56. The immunogenic composition of claim 37, wherein the CoV S glycoprotein comprises the amino acid sequence of SEQ ID NO: 87.

57. A method of stimulating an immune response against SARS-CoV-2, a heterogeneous SARS-CoV-2 strain, an influenza virus, or a combination thereof in a subject comprising administering the immunogenic composition of claim 37.

58. The method of claim 57, wherein at least 20 μg of CoV S glycoprotein is administered.

59. The method of claim 57, comprising administering an initial dose of the immunogenic composition and a boost dose of the immunogenic composition 56 days later.

60. The method of claim 57, wherein the immunogenic composition comprises up to 4 HA glycoproteins.

61. The method of claim 57, wherein each HA glycoprotein is in the form of a nanoparticle.

62. The method of claim 61, wherein each nanoparticle comprises a HA glycoprotein from a single influenza strain.

63. The method of claim 57, wherein the CoV S glycoprotein of the immunogenic composition comprises:

(i) an S1 subunit with an inactivated furin cleavage site, wherein the S1 subunit comprises an N-terminal domain (NTD), a receptor binding domain (RBD), subdomains 1 and 2 (SD1/2), wherein the inactivated furin cleavage site has an amino acid sequence of QQAQ (SEQ ID NO: 7);

wherein the NTD optionally comprises one or more modifications selected from the group consisting of: (a) deletion of one or more amino acids selected from the group consisting of amino acid 56, 57, 131, 132, 144, 145, 228, 229, 230, 231, 234, 235, 236, 237, 238, 239, 240 and combinations thereof; (b) insertion of 1, 2, 3, or 4 amino acids after amino acid 132; and (c) mutation of one or more amino acids selected from the group consisting of amino acid 5, 6, 7, 13, 51, 53, 56, 57, 62, 63, 67, 82, 125, 129, 131, 132, 133, 139, 143, 144, 145, 177, 200, 201, 202, 209, 229, 233, 240, 245, and combinations thereof;

wherein the RBD optionally comprises mutation of one or more amino acids selected from the group consisting of amino acid 333, 404, 419, 426, 439, 440, 464, 465, 471, 477, 481, 488, and combinations thereof;

wherein the SD1/2 domain optionally comprises mutation of one or more amino acids selected from the group consisting of 557, 600, 601, 642, 664, 668, and combinations thereof; and

(ii) an S2 subunit, wherein amino acids 973 and 974 are proline, wherein the S2 subunit optionally comprises one or more modifications selected from the group consisting of: (a) deletion of one or more amino acids from 676-685, 676-702, 702-711, 775-793, 806-815 and combinations thereof; (b) mutation of one or more amino acids selected from the group consisting of 688, 703, 846, 875, 937, 969, 1014, 1058, 1105, and 1163 and combinations thereof; and (c) deletion of one or more amino acids from the TMCT; wherein the amino acids of the CoV S glycoprotein are numbered with respect to a polypeptide having the sequence of SEQ ID NO: 2.
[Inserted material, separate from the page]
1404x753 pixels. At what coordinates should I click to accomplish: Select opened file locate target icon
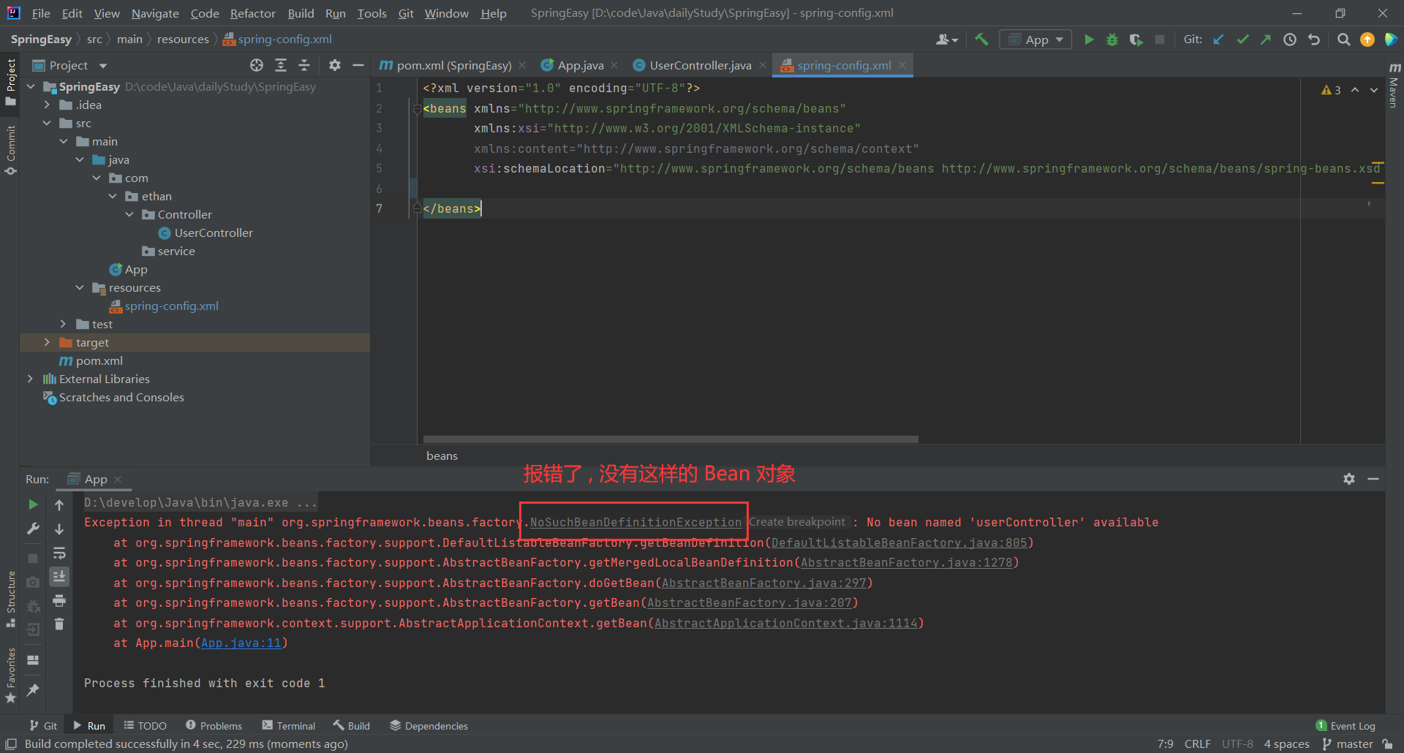257,65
64. The method of claim 57, wherein the CoV S glycoprotein of the immunogenic composition comprises modifications compared to a native CoV S glycoprotein, wherein:

(i) the first modification is an inactivated furin cleavage site consisting of mutation of amino acids RRAR (SEQ ID NO: 6); and

(ii) the second modification is mutation of amino acids 973 and 974 to proline;

wherein the amino acids are numbered according to SEQ. ID NO: 2.
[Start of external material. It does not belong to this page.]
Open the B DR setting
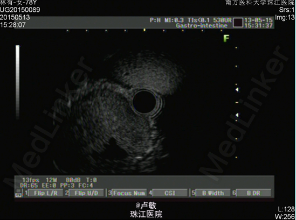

65. The method of claim 57, wherein the CoV S glycoprotein comprises an amino acid sequence with at least 95% identity to SEQ ID NO: 87.

66. The method of claim 57, wherein the CoV S glycoprotein comprises the amino acid sequence of SEQ ID NO: 87.

67. The method of claim 57, wherein the immunogenic composition comprises a saponin adjuvant.